Dr. Zhou is a Research Assistant Professor in the Department of Microbiology and Molecular Genetics at UTHealth Houston’s McGovern Medical School. He earned his Ph.D. degree in biophysics from Zhejiang University in China in 2007, working with Prof. Yuejin Hua to investigate the molecular mechanism of DNA damage repair in an extremely radioresistant bacterium. After that, he moved to Singapore and joined Dr. Cynthia He’s lab at National University of Singapore as a research fellow to study the molecular mechanism of organelle duplication in the early branching eukaryote Trypanosoma brucei. In 2012, he joined UTHealth and worked in Dr. Ziyin Li’s lab as a research fellow to investigate the molecular mechanism of cell cycle regulation in Trypanosoma brucei. His research interest focuses on the molecular mechanism of chromosome segregation in Trypanosoma brucei.

Education

Research Fellow
The University of Texas Health Science Center at Houston
Research Fellow
National University of Singapore, Singapore
Ph.D.
Zhejiang University, Hangzhou, China, 2007

Areas of Interest

Research Interests

Molecular mechanism of chromosome segregation in Trypanosoma brucei

Faithful segregation of chromosomes during cell division cycle is highly orchestrated, and is one of the most fundamental processes in biology. Errors in chromosome segregation cause aneuploidy and are cancer-related. Faithful chromosome segregation depends on the establishment of bipolar orientation of duplicated chromosomes (the attachment of spindle microtubules to the kinetochores of chromosomes). Using Trypanosoma brucei as the model organism, we seek to understand how T. brucei accurately segregates its chromosomes during mitosis. T. brucei undergoes a closed mitosis, which is totally different from its human hosts, and the molecular mechanism of mitosis remains elusive. T. brucei appears to use both evolutionarily conserved and trypanosome-specific factors to regulate mitosis. We use a combination of molecular, genetic, cellular and biochemical approaches to address: 1) The complete composition of spindle pole body and their functions; 2) The spindle-associated proteins and their roles in spindle assembly and spindle microtubule dynamics; 3) the surveillance mechanism of spindle microtubule-kinetochore attachment (error correcting mechanism).

Publications

Huiqing Hu, Qing Zhou, Xianxian Han, Ziyin Li. 2017. CRL4WDR1 controls polo-like kinase protein abundance to promote bilobe duplication, basal body segregation and flagellum attachment in Trypanosoma brucei. PLoS Pathogens, 13: e1006146. (Cover article)

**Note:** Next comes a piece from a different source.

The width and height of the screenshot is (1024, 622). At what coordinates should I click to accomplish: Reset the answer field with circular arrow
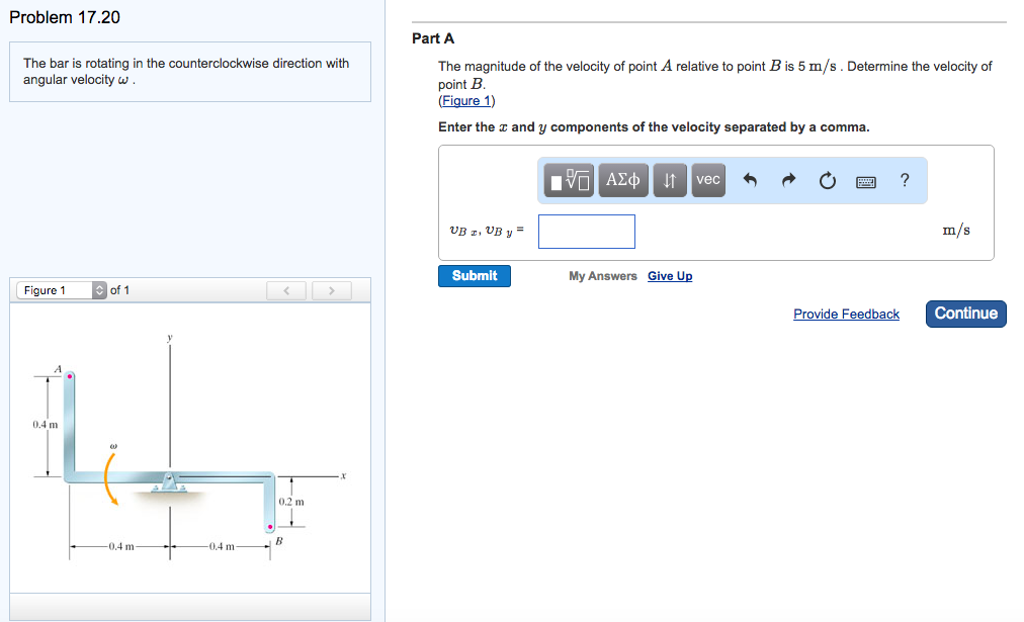(x=827, y=181)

Hung Duang Dang, Qing Zhou, Veronica W. Rowlett, Huiqing Hu, Kyu Joon Lee, William Margolin, Ziyin Li. 2017. Proximity interactions among basal body components in Trypanosoma brucei identify novel regulators of basal body biogenesis and inheritance. MBio, 8: e02120-16.

Qing Zhou, Huiqing Hu, Ziyin Li. 2016. An EF-hand-containing protein in Trypanosoma brucei regulates cytokinesis initiation by maintaining the stability of the cytokinesis initiation factor CIF1. Journal of Biological Chemistry, 291: 14395-14409.

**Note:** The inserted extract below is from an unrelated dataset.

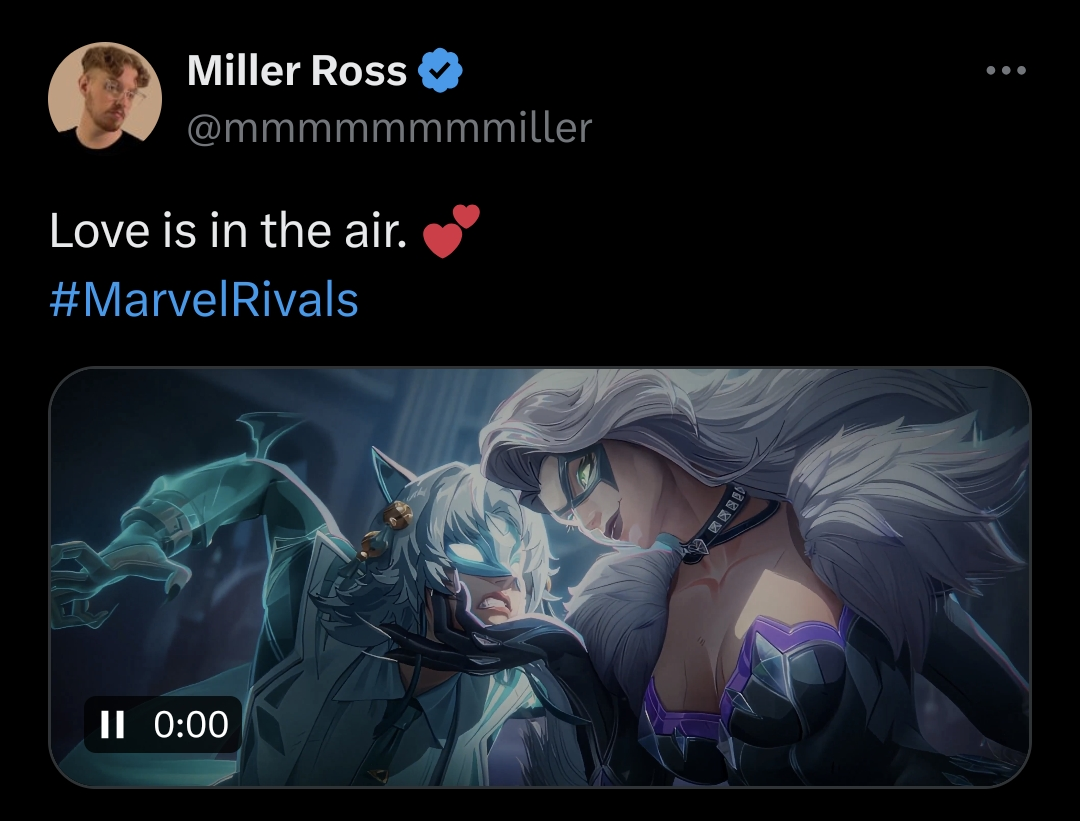This screenshot has width=1080, height=821.
Task: Open the three-dot more options menu
Action: click(1006, 70)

Qing Zhou, Jianhua Gu, Zhao-Rong Lun, Francisco J. Ayala, Ziyin Li. 2016. Two distinct cytokinesis pathways drive trypanosome cell division initiation from opposite cell ends. Proceedings of the National Academy of Sciences of the United States of America, 113: 3287-3292. (Cover article)

Qing Zhou, Ziyin Li. 2015. g-tubulin complex in Trypanosoma brucei: molecular composition, subunit interdependence and requirement for axonemal central pair protein assembly. Molecular Microbiology, 98: 667-680.